(Saved data entries)
=====

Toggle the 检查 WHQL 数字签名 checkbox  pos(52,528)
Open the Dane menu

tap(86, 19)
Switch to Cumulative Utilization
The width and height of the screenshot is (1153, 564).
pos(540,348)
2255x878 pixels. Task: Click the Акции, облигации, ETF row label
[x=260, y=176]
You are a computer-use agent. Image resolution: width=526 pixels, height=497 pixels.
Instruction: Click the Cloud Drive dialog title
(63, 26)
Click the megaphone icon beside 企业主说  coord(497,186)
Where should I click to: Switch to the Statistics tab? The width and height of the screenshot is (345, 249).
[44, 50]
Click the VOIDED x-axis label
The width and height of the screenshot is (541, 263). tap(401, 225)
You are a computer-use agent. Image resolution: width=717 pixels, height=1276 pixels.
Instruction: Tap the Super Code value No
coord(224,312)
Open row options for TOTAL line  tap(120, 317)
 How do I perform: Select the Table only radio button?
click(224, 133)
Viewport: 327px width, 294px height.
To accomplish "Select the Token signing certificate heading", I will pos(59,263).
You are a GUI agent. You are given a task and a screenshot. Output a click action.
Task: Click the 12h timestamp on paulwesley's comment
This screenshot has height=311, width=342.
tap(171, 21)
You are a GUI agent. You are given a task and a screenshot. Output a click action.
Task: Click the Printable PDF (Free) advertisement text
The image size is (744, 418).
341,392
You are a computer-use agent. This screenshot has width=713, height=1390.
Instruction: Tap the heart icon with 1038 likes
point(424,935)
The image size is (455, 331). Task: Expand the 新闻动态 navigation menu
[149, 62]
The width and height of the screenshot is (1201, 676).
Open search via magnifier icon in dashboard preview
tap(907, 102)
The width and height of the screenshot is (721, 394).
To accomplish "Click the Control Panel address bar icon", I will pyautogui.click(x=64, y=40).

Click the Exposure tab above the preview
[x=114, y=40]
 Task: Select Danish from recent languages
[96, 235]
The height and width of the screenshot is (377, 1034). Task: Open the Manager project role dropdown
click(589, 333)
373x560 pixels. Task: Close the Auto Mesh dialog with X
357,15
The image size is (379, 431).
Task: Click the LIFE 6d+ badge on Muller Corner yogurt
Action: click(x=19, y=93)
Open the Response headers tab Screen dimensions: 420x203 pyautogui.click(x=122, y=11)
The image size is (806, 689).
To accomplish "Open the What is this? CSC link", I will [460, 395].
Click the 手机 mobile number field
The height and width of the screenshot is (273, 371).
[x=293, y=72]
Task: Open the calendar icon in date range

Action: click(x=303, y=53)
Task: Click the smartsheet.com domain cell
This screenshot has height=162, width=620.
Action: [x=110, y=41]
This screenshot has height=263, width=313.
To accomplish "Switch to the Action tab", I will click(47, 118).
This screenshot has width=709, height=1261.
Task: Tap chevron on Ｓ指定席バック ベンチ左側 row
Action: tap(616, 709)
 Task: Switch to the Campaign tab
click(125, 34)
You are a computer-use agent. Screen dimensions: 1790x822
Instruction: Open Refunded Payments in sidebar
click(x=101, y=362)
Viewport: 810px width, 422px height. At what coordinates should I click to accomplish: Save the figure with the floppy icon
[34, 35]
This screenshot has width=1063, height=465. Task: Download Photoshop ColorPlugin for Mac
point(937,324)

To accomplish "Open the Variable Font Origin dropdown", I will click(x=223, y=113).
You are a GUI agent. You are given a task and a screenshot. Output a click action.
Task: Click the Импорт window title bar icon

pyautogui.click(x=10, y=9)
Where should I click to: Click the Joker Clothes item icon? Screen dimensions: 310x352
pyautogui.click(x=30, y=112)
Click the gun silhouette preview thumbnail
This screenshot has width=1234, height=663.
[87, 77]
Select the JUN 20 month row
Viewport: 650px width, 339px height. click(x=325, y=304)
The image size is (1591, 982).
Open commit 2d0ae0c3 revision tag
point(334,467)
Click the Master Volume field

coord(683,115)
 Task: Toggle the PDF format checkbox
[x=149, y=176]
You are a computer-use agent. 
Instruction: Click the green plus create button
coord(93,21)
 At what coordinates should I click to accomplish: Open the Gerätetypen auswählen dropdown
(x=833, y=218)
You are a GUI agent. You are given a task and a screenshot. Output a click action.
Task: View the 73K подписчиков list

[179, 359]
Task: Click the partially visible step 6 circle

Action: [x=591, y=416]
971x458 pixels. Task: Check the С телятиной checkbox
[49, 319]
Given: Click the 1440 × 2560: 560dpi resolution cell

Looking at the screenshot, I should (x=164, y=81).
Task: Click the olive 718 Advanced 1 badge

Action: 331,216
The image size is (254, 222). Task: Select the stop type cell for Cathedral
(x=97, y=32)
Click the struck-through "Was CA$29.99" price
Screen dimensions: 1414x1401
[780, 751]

=====

Try it ->
Take the line above containing "The image size is (455, 331).", the line containing "The image size is (806, 689).", and all lines in between, and copy them exactly without anything else.

Answer to this exercise ->
The image size is (455, 331). Task: Expand the 新闻动态 navigation menu
[149, 62]
The width and height of the screenshot is (1201, 676).
Open search via magnifier icon in dashboard preview
tap(907, 102)
The width and height of the screenshot is (721, 394).
To accomplish "Click the Control Panel address bar icon", I will pyautogui.click(x=64, y=40).

Click the Exposure tab above the preview
[x=114, y=40]
 Task: Select Danish from recent languages
[96, 235]
The height and width of the screenshot is (377, 1034). Task: Open the Manager project role dropdown
click(589, 333)
373x560 pixels. Task: Close the Auto Mesh dialog with X
357,15
The image size is (379, 431).
Task: Click the LIFE 6d+ badge on Muller Corner yogurt
Action: click(x=19, y=93)
Open the Response headers tab Screen dimensions: 420x203 pyautogui.click(x=122, y=11)
The image size is (806, 689).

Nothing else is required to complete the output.